Data excerpts
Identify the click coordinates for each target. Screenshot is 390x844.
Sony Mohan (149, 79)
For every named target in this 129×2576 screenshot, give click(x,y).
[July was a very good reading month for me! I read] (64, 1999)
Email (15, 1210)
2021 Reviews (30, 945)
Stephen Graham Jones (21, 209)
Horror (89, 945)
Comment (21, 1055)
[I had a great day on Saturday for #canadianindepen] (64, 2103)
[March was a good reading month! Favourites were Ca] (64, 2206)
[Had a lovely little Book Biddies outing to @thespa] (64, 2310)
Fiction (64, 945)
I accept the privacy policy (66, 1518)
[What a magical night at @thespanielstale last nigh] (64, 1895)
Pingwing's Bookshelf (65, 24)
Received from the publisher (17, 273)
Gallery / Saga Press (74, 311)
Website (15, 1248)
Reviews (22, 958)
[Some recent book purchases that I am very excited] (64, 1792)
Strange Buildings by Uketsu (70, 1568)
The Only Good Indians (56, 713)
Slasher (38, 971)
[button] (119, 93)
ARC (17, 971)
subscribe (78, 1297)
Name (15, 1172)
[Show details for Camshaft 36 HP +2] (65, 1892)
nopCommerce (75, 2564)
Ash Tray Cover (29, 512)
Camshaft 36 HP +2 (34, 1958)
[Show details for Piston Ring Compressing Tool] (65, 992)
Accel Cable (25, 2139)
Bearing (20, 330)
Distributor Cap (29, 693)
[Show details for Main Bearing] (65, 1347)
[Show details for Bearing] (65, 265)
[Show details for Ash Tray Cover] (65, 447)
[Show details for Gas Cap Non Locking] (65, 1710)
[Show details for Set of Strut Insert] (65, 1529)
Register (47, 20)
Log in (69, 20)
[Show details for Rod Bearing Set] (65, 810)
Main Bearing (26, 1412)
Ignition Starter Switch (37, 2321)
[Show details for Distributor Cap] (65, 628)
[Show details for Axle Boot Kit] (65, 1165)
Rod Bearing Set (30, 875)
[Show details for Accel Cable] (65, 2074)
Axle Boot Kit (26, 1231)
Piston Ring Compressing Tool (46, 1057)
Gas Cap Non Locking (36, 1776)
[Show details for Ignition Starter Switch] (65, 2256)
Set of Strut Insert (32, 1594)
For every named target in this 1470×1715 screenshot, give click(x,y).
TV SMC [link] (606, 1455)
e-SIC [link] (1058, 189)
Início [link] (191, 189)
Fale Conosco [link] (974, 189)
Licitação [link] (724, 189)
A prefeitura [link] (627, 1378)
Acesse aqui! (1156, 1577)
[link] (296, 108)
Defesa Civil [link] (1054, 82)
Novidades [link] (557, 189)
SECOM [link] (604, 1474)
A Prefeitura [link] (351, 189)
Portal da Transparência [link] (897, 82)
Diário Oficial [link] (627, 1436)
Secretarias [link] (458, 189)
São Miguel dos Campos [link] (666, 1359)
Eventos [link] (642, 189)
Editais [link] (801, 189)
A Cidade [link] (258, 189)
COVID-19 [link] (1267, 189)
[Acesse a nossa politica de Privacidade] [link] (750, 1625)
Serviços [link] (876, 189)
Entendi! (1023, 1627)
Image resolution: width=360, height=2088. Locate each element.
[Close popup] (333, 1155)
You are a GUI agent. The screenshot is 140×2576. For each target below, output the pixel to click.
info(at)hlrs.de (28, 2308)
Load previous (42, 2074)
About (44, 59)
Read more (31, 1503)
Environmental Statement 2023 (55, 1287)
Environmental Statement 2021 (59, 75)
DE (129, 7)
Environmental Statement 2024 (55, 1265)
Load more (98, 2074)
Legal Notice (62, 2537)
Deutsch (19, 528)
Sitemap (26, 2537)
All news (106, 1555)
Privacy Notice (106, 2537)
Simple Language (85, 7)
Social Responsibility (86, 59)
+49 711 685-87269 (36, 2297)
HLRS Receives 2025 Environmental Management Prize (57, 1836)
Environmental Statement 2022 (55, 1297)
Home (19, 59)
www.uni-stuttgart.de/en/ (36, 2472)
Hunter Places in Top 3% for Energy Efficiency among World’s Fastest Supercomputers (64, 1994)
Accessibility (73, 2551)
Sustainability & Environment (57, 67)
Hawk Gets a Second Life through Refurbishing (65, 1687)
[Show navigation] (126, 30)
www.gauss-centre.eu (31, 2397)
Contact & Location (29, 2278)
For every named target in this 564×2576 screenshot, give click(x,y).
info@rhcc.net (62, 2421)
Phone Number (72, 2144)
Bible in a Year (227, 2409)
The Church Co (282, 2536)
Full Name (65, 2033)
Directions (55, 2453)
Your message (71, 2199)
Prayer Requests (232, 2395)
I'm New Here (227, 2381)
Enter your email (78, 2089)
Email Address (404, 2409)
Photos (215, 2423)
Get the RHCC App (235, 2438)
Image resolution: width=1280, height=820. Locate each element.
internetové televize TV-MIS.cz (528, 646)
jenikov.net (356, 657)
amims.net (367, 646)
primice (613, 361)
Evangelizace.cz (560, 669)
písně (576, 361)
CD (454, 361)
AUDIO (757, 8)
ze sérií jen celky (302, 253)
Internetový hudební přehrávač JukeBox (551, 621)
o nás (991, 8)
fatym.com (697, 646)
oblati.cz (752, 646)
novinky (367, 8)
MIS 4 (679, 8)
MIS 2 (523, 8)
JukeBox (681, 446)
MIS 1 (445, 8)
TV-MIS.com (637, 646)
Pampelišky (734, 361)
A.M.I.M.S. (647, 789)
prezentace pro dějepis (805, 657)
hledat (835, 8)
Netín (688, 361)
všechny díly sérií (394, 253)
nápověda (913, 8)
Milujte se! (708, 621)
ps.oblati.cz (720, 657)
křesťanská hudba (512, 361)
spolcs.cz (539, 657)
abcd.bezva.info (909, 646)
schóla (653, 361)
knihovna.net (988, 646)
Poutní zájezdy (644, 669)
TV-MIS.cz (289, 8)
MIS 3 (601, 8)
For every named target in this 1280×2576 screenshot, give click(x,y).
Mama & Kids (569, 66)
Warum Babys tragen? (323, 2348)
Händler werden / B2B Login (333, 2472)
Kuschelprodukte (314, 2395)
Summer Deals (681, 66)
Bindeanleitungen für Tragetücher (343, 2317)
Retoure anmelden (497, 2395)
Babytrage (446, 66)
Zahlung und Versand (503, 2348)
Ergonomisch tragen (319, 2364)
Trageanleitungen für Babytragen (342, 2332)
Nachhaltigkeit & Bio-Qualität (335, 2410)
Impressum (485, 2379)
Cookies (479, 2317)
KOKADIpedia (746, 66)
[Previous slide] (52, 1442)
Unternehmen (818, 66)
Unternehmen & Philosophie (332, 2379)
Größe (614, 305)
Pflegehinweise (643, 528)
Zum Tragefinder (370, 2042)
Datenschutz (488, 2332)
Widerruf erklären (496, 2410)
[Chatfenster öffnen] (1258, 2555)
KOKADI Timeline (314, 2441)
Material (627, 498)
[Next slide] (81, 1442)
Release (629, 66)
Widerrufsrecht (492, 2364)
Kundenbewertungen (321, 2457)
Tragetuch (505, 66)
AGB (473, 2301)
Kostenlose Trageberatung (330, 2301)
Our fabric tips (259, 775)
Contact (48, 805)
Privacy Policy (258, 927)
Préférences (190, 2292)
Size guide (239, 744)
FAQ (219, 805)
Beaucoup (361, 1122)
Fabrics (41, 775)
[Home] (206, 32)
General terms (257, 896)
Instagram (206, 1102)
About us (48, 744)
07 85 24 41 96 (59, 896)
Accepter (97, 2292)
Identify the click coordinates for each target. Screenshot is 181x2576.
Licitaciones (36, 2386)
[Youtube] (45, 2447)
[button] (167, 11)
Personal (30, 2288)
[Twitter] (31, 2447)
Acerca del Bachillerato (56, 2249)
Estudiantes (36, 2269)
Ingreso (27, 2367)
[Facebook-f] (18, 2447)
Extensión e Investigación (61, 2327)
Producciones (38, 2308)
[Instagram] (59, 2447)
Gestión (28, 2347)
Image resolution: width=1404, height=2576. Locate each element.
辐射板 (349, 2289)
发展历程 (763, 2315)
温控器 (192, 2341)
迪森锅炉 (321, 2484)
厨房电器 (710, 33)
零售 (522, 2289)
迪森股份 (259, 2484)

Directions for this task
Set down exactly the lines of the data above, beginning with the line that has "abcd.bezva.info (909, 646)" and ending with the line that has "Pflegehinweise (643, 528)", and no others.

Solution
abcd.bezva.info (909, 646)
schóla (653, 361)
knihovna.net (988, 646)
Poutní zájezdy (644, 669)
TV-MIS.cz (289, 8)
MIS 3 (601, 8)
For every named target in this 1280×2576 screenshot, give click(x,y).
Mama & Kids (569, 66)
Warum Babys tragen? (323, 2348)
Händler werden / B2B Login (333, 2472)
Kuschelprodukte (314, 2395)
Summer Deals (681, 66)
Bindeanleitungen für Tragetücher (343, 2317)
Retoure anmelden (497, 2395)
Babytrage (446, 66)
Zahlung und Versand (503, 2348)
Ergonomisch tragen (319, 2364)
Trageanleitungen für Babytragen (342, 2332)
Nachhaltigkeit & Bio-Qualität (335, 2410)
Impressum (485, 2379)
Cookies (479, 2317)
KOKADIpedia (746, 66)
[Previous slide] (52, 1442)
Unternehmen (818, 66)
Unternehmen & Philosophie (332, 2379)
Größe (614, 305)
Pflegehinweise (643, 528)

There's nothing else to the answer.